ABOUT THIS EXERCISE: Count the lines in the data below that have "Task" in them, and reply with only that number.

SUPPLIED INFORMATION:
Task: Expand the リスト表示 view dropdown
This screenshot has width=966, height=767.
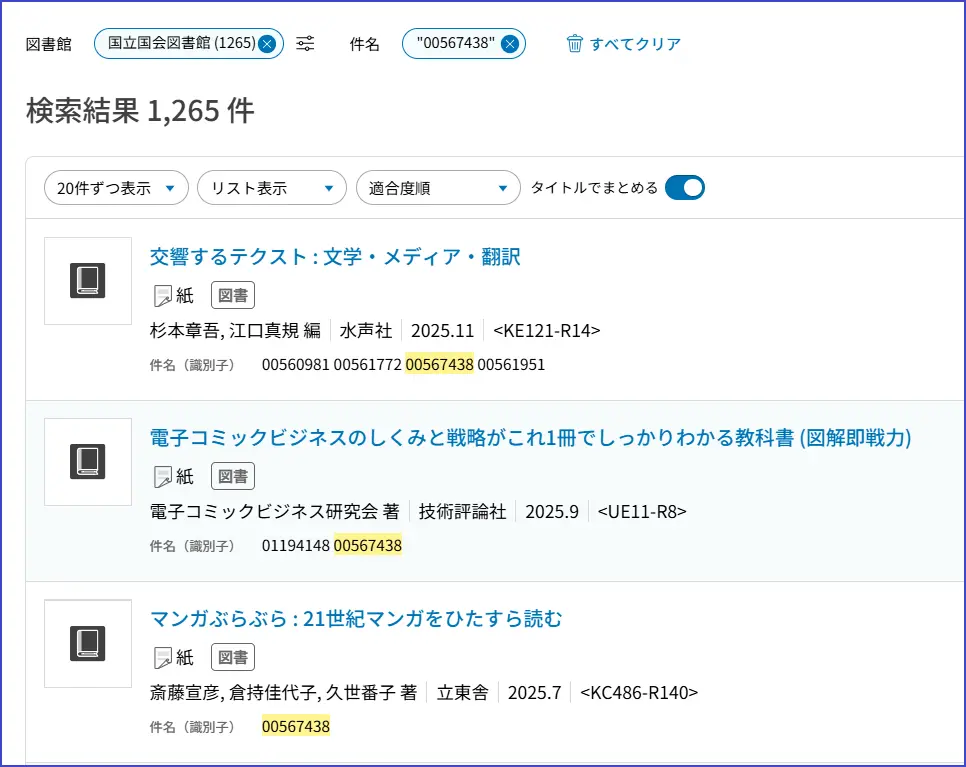Action: 271,188
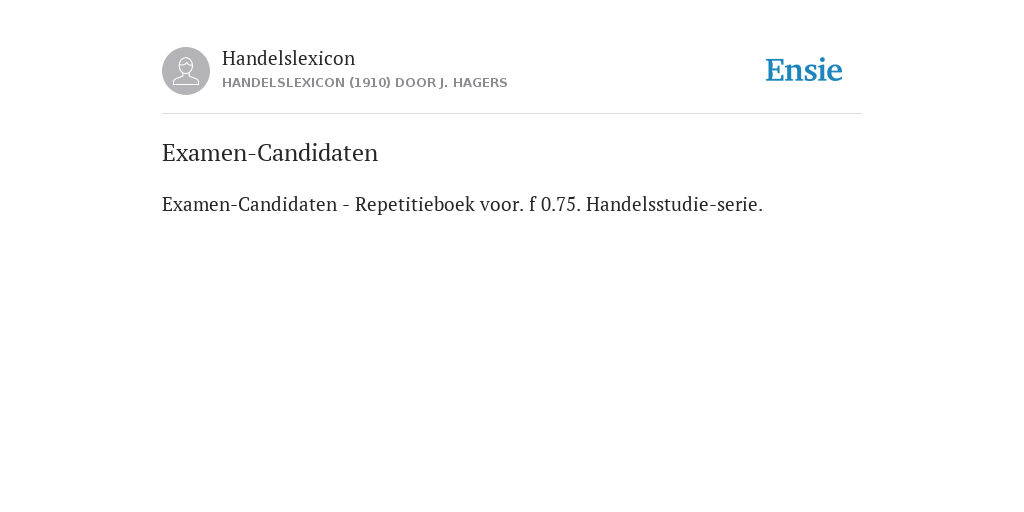Click the Examen-Candidaten heading
The height and width of the screenshot is (512, 1024).
point(270,153)
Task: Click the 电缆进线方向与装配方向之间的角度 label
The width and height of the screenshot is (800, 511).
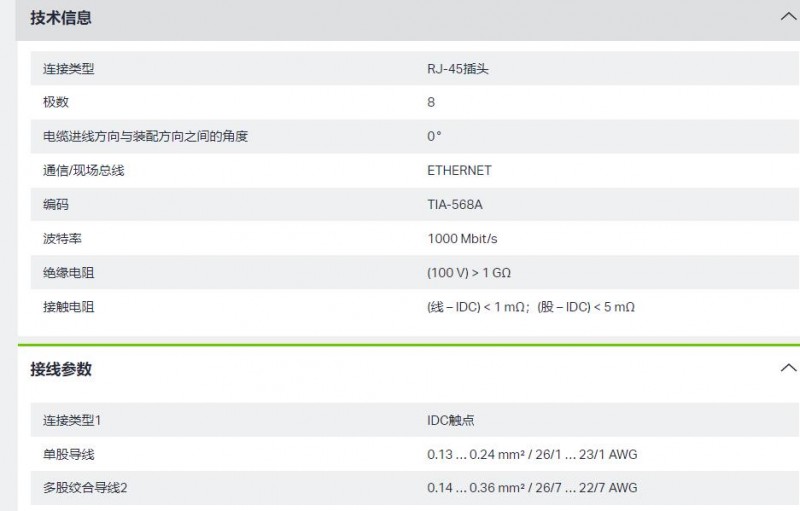Action: 145,136
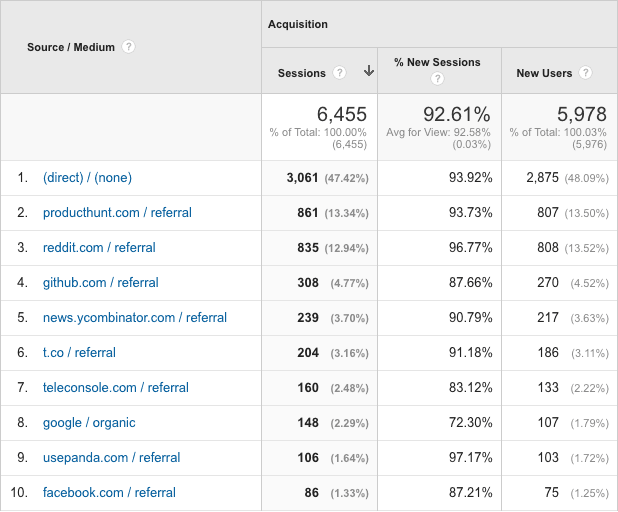Open producthunt.com / referral row link

click(x=117, y=213)
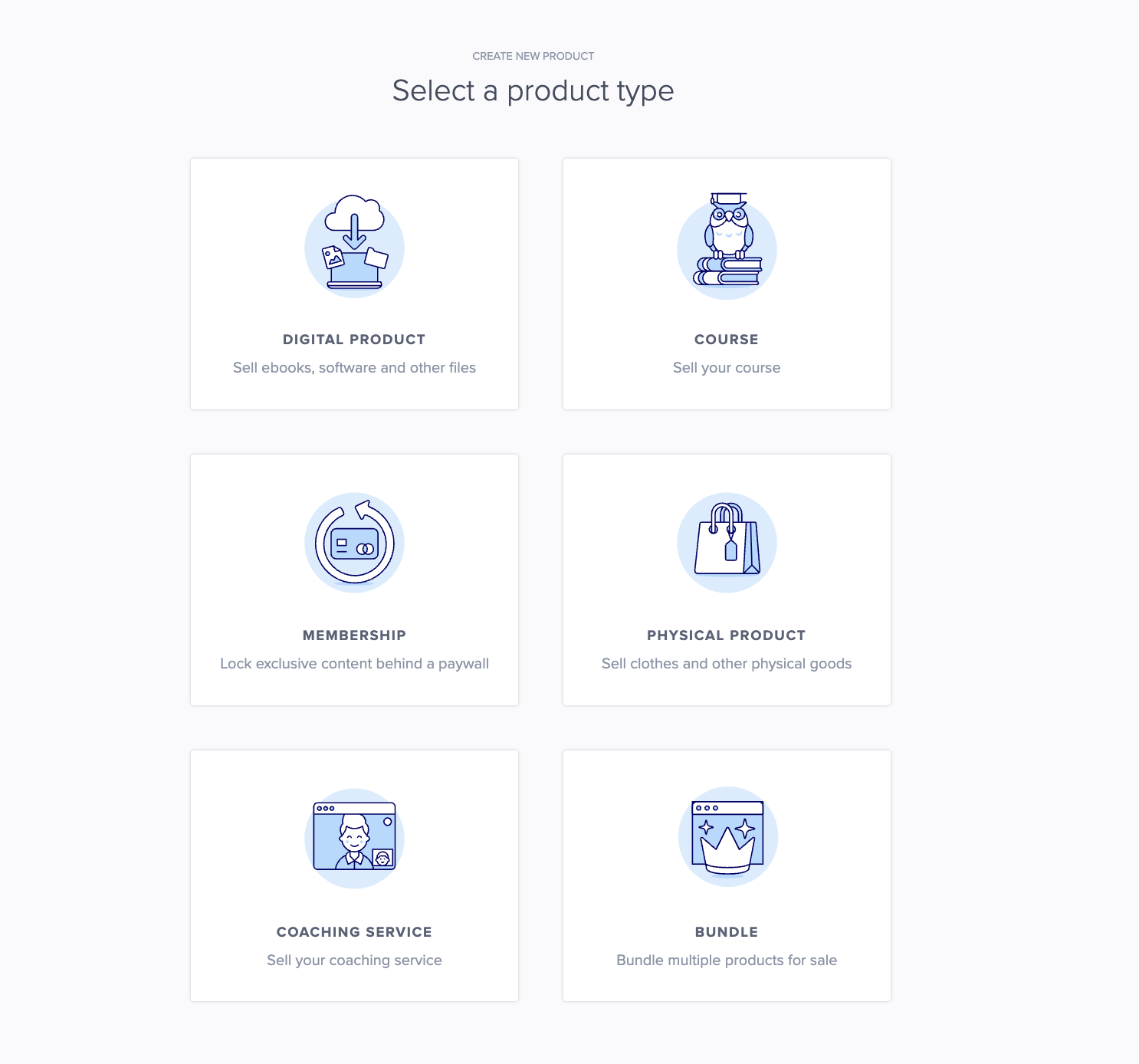Click 'Sell your coaching service' description
The image size is (1139, 1064).
coord(354,961)

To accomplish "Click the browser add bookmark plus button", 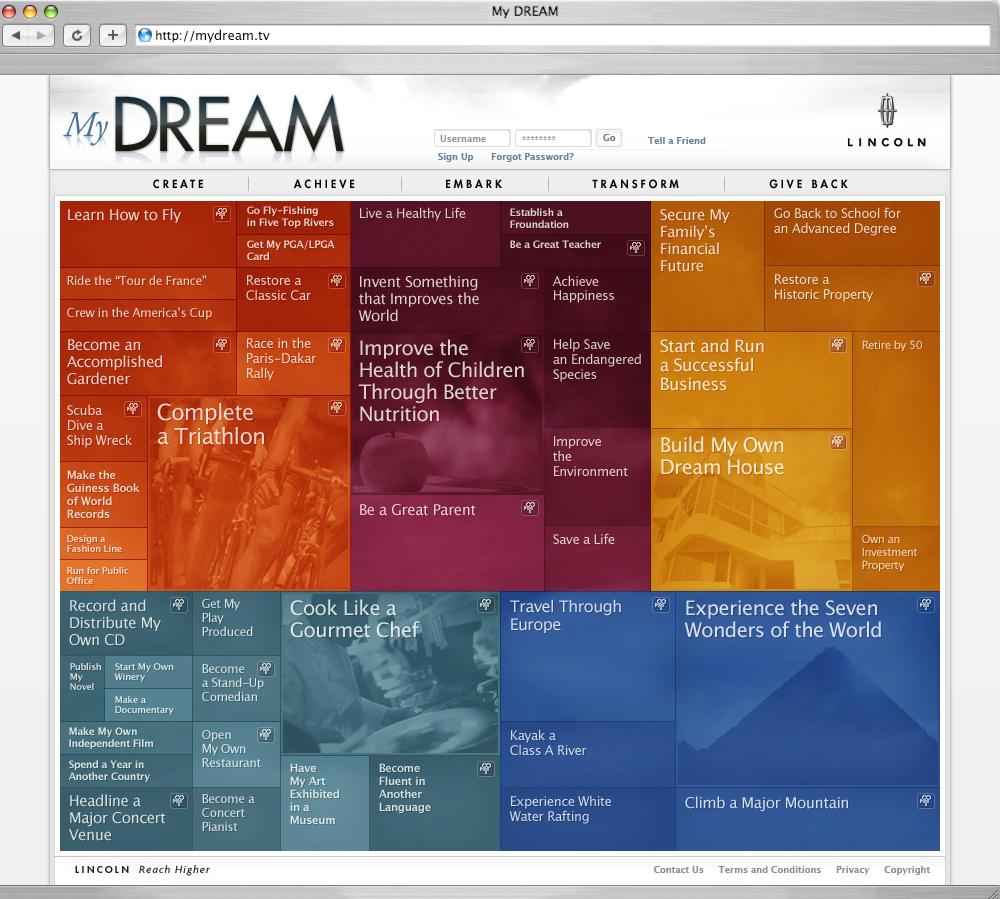I will click(x=112, y=35).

RESPONSE AREA: 2